The most likely candidates to trigger the next global crisis are the US’s sovereign debt or China’s inflation. When one goes down first, the other can prolong its economic cycle. China may have won the last race. To win the next one, China must tackle its inflation problem, which is ultimately a political and structural issue, in 2011. If China does, the US will again be the cause for the next global crisis. China would suffer from declining exports but benefit from lower oil price.
Keeping inflation down is of key concern to Beijing’s mandarins. Over the weekend state media quoted Premier Wen Jiabao pledging to keep consumer inflation, a potential source of social unrest, down in 2011.
“The central government has taken a slew of steps to stabilize prices,” Wen said, promising to put the issue higher on the official agenda, something the government has been saying since November when inflation soared to a two-year high.
Following zero-sum logic Xie expostulates that China’s inflation will be great news for the US:
Inflation is good for the U.S., because foreigners own nearly 100 percent of its GDP in financial assets. With its massive U.S. debt holdings, China will suffer especially hard. Indeed, if China’s foreign exchange reserves evaporate in value, it becomes very vulnerable, unless its structural problems are solved.

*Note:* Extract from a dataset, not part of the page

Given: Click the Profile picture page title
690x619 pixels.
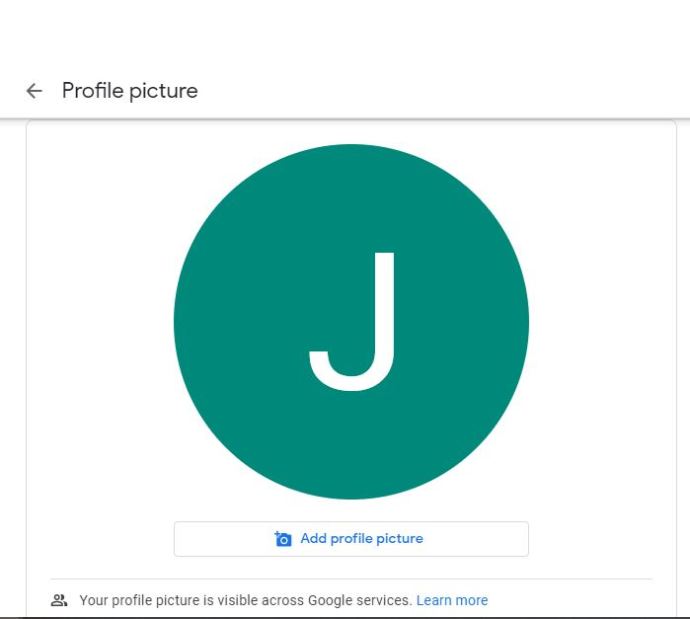Looking at the screenshot, I should click(130, 91).
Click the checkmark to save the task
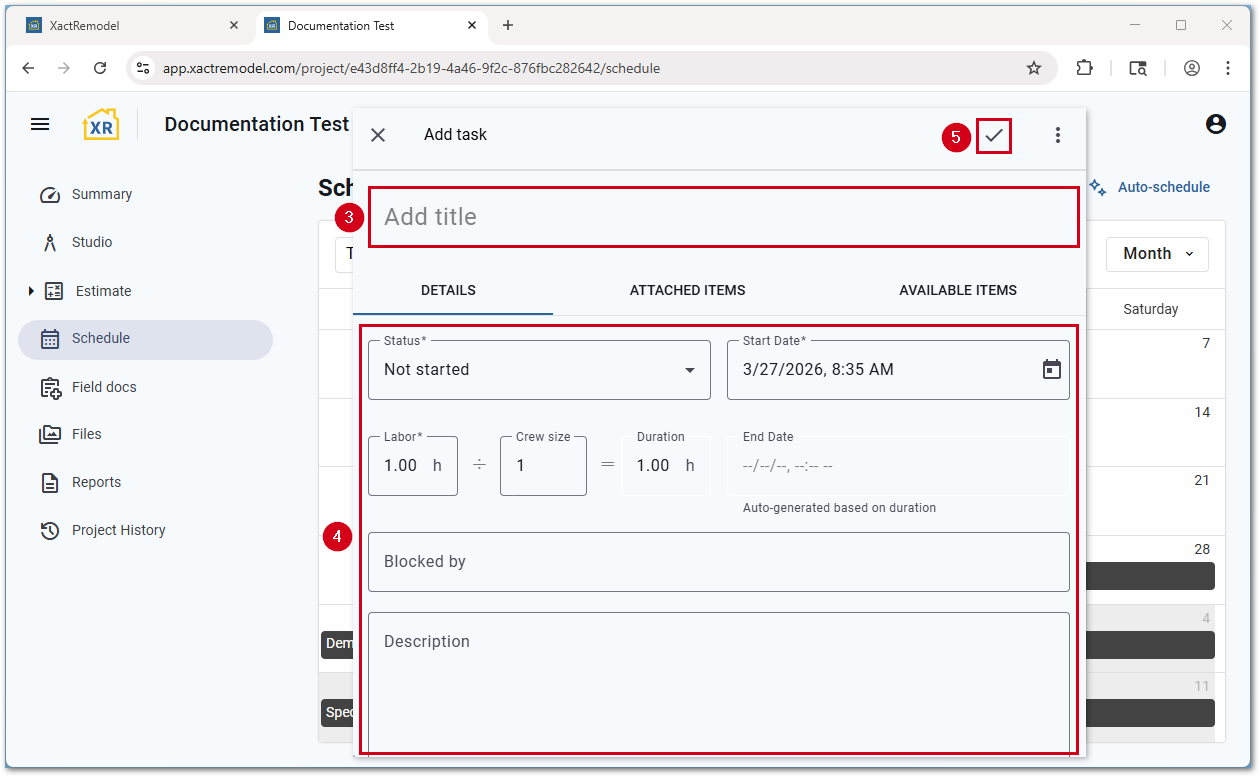Screen dimensions: 1260x777 (x=994, y=135)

Today’s lower-than-expected Chinese purchasing managers’ data for December will likely assuage concern in Beijing, and it will also calm investors worried that Beijing will clamp down on red-hot growth. Yet it is precisely this growth, Xie says, that risks a hard landing for China. He writes,
If China has a hard landing, the US’s trade deficit can drop dramatically, maybe by 50%, due to lower import prices. It would boost the dollar’s value and bring down the US’s treasury yield. The US can have lower financing cost and lower expenditure. The combination allows the US to enjoy a period of good growth . . .
Neither scenario would bode well for a 2011 global financial recovery. Even if one takes Xie’s warnings with a grain of salt, his predictions reveal precarious and complex possibilities that could trip-wire global recovery and that economic power brokers in both the US and China would do well to keep in mind.